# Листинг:
■ ■ ■ ■
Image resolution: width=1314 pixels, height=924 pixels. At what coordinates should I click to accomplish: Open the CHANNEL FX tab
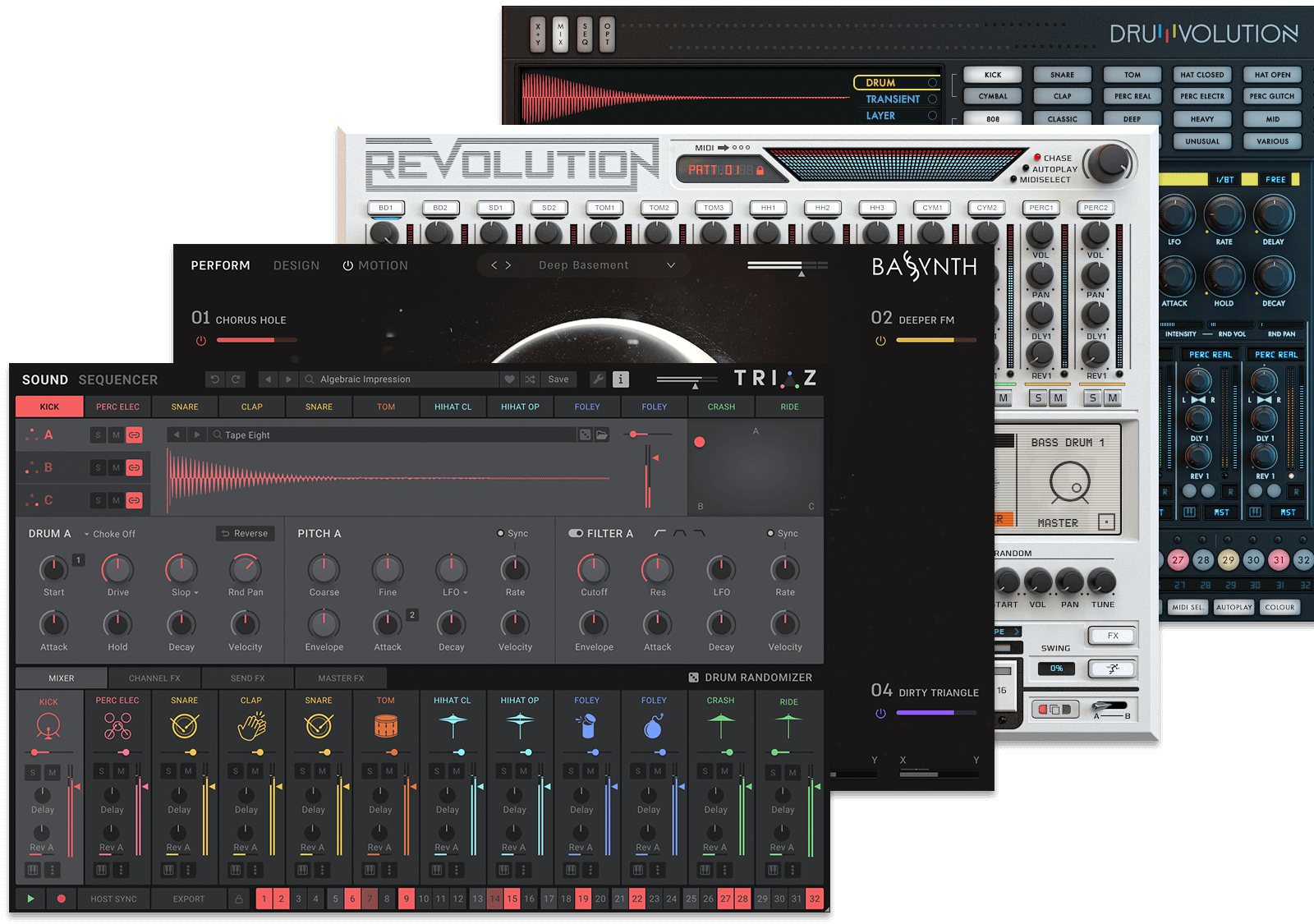pos(154,677)
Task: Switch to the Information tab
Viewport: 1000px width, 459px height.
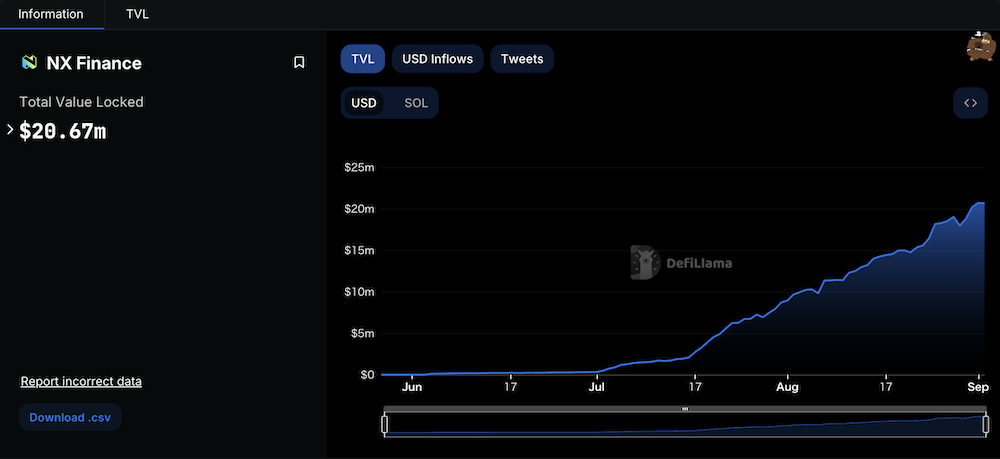Action: click(x=52, y=15)
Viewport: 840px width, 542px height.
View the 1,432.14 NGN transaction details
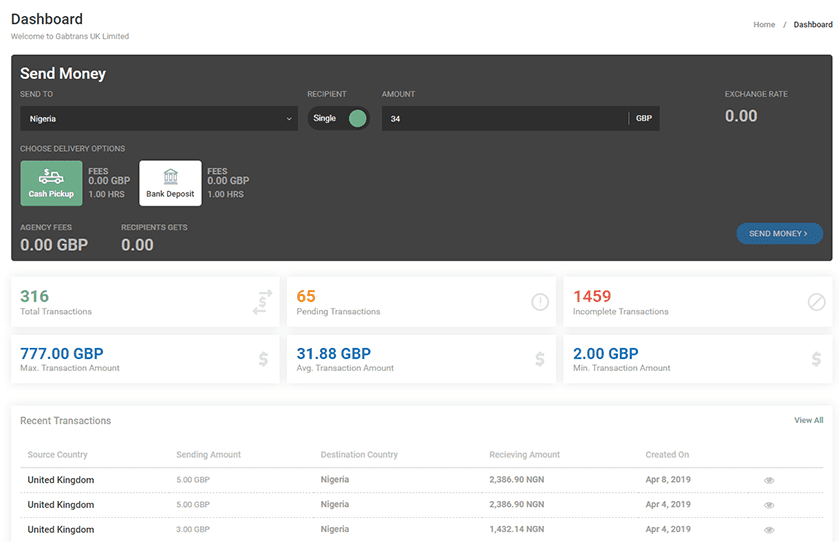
■ ■ ■ ■
# УСЛОВИЕ ЗАДАНИЯ:
Перепишите без изменений строки листинга, начиная со строки с «Viewport: 840px width, 542px height.» и до конца листинга включительно. Изображения в ответ не включайте.

# ОТВЕТ:
Viewport: 840px width, 542px height.
View the 1,432.14 NGN transaction details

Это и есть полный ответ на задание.